Need ideas for dense protein foods

Emiepie
on 8/26/15 10:44 am
RNY on 08/11/14

Mahi mahi or any type of grilled fish like that works well for me.

RNY 8/11/14 with Dr. Kelvin Higa PS Lipectomy 4/12/17 with Dr. John Burnett HW291.4/CW165/GW150

JA
on 8/26/15 10:50 am - East Haven, CT

dense protein includes chicken, fish, meats, cheese, eggs.  You'll have to see what you can tolerate.  Like others have said, it will be difficult to get the amount of protein required in.  I still have problems doing so 11 years out.  Good luck.

AnneL
on 8/26/15 11:01 am

How do,you add in veggies, etc when still working toward protein goal? Or depending on vitamins for that?

thanks

Navychic
on 8/26/15 10:55 am
RNY on 02/09/15

Im a make it easy girl, and honestly I hate to cook...  so something I can throw in a baggie and take to work is best for me.  A few frozen shrimp Precooked. or Some lunchmeat, or a few oz smoked salmon, or a hard boiled egg (did you know you can get them already boiled & peeled?)  I do the protein in my coffee in the AM so its not sweet, and just eat some of the meat out of whatever my "boys" are having for dinner, :-)  Good luck in your journey!!

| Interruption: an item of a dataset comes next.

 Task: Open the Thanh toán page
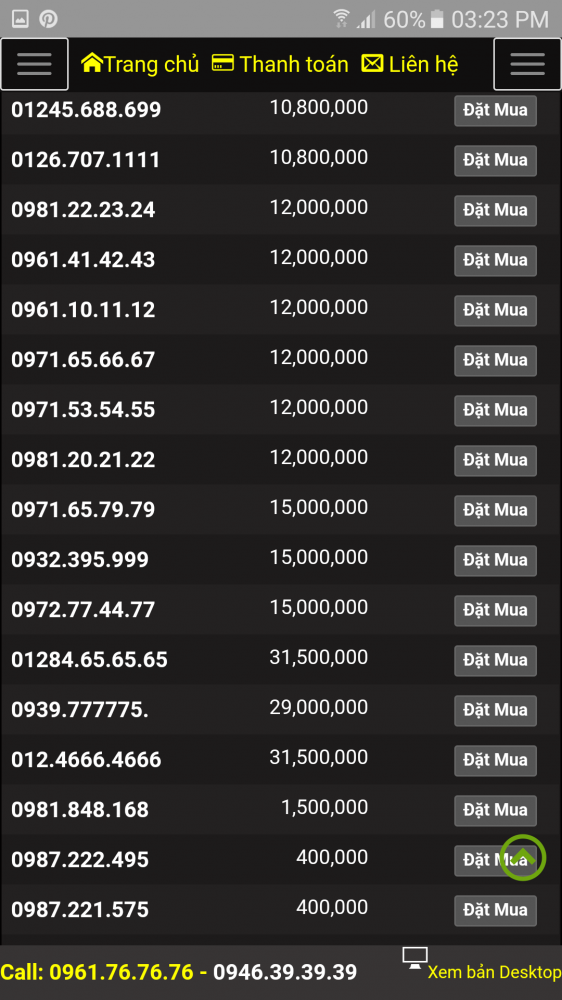point(294,64)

I'm Jo   HW 245, SW 236, CW 151 Yeah (Normal BMI!!!!)

M1=213 (-23), M2=201 (-12), M3=186 (-15), M4=175(-11), M5=166(-9), M6=157(-9), M7=153(-4) 

        

    

Deanna798
on 8/26/15 10:56 am
RNY on 08/04/15

Shrimp! I'm 3 weeks out and have been having 2oz of shrimp and it's filling and very high  protein. It also cooks very fast. I usually have it with said zucchini and onions, or tomatoes and garlic. 

Shrimp gives me the best bang for my buck.

Age: 44 | Height: 5' 3" | Starting January 2015: 291 | RNY 8/4/15 with Dr. Arthur Carlin| Goal: 150

Listen to advice and accept discipline, and at the end you will be counted among the wise. ~Proverbs 19:20

HKT53
on 8/26/15 8:44 pm - Toronto, Canada

So good and I just happened to have an avocado, so I chopped it up and added to zucchini, tomatoes and onions. Really good and you are right very filing.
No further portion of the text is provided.